The struggling Dallas, Texas-based consumer goods company said it needs to lower costs to combat weak sales. The mass layoffs will also result in Kimberly-Clark shuttering or selling around 10 manufacturing plants. It is also looking to exit or sell low-margin businesses, mainly in consumer tissues, which together make up just around one percent of the company’s sales.
Kimberly-Clark expects the multi-year program to generate annual pre-tax cost savings of $500.0 million to $550.0 million by the end of 2021. The restructuring charges will result in pre-tax charges in the range of $1.7 billion to $1.9 billion.
The company behind brands like “Huggies” diapers and “Kleenex” tissues said that despite a strong economic climate and low tax rate, sales at Kimberly-Clark continue to lag. Rivals are cutting prices and retailers like Wal-Mart Stores Inc (NYSE:WMT) are promoting steeper discounts. What’s more, the cost for pulp, oil, and other materials has risen more than expected.
The biggest weak spot is North America, where fourth-quarter organic sales fell in personal care and consumer tissue, Kimberly-Clark’s two biggest segments. In the U.S., women are having fewer babies, putting a dent in demand for diapers and other products. In 2016, the U.S. birthrate hit a record low, and continues to fall in the first half of 2017.
News of the layoffs and factory closures come after Kimberly-Clark reported weak fourth-quarter and full-year results. In the fourth quarter, total sales increased one percent year-over-year to $4.6 billion. Fourth-quarter net income came in at $1.75 per share, compared to $1.40 a year ago.
For fiscal 2017, revenue was essentially flat at $18.2 billion. Net income was $6.40 per share, compared with $5.99 per share in 2016.
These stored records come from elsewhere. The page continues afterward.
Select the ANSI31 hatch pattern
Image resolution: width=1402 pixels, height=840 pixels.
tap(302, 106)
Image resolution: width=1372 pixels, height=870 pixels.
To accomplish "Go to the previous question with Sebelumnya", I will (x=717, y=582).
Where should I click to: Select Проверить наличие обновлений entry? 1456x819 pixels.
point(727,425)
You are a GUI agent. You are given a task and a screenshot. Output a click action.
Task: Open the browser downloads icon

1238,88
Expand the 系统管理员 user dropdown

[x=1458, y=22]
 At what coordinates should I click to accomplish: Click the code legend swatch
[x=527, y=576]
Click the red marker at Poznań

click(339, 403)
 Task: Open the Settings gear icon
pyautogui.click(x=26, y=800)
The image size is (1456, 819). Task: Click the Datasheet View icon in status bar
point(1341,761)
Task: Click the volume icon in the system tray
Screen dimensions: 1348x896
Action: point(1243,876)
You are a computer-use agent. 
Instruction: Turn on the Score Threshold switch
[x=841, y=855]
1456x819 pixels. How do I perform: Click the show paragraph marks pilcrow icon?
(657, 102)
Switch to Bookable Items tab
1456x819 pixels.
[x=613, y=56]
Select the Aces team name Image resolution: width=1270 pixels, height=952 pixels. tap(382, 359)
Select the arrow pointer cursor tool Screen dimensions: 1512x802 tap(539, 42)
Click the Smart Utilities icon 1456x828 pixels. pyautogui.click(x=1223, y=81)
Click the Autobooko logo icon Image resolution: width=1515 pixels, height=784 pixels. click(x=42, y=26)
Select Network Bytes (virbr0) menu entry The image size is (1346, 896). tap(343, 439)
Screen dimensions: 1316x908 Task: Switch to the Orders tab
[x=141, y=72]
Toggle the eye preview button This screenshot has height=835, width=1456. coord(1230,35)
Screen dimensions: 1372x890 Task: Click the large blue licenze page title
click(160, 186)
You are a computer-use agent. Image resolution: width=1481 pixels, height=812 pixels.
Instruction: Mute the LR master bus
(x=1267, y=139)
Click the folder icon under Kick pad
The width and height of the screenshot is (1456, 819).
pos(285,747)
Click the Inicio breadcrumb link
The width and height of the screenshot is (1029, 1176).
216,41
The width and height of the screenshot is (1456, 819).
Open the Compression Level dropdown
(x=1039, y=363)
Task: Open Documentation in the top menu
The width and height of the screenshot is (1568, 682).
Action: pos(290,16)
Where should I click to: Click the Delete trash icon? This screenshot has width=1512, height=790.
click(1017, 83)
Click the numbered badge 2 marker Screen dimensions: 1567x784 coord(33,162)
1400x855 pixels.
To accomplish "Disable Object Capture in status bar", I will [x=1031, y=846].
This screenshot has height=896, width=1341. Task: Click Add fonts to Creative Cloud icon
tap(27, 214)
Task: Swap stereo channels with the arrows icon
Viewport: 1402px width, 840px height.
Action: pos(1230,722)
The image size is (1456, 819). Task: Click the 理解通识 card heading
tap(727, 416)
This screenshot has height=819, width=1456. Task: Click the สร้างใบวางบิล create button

“Although we expect market conditions will remain challenging in the near-term, we plan to deliver better results in 2018 while we begin to implement our new restructuring,” said Thomas J. Falk, chairman and chief executive officer of Kimberly Clark Corp. “We will also continue to allocate capital in shareholder-friendly ways.”
What does that mean? Despite the 5,500 layoffs and factory closures, the company said it increased its quarterly dividend payment by three percent to $1.00 per share.
In 2017, Kimberly-Clark repurchased 7.2 million shares at a cost of $900.0 million. Investors will continue to benefit from share repurchases in 2018, when the company expects to spend up to $0.9 billion on its buyback plan.
“Kimberly-Clark Announces Year-End 2017 Results, 2018 Outlook, New Global Restructuring And Multi-Year Cost Savings Target,” Kimberly Clark Corp, January 23, 2018.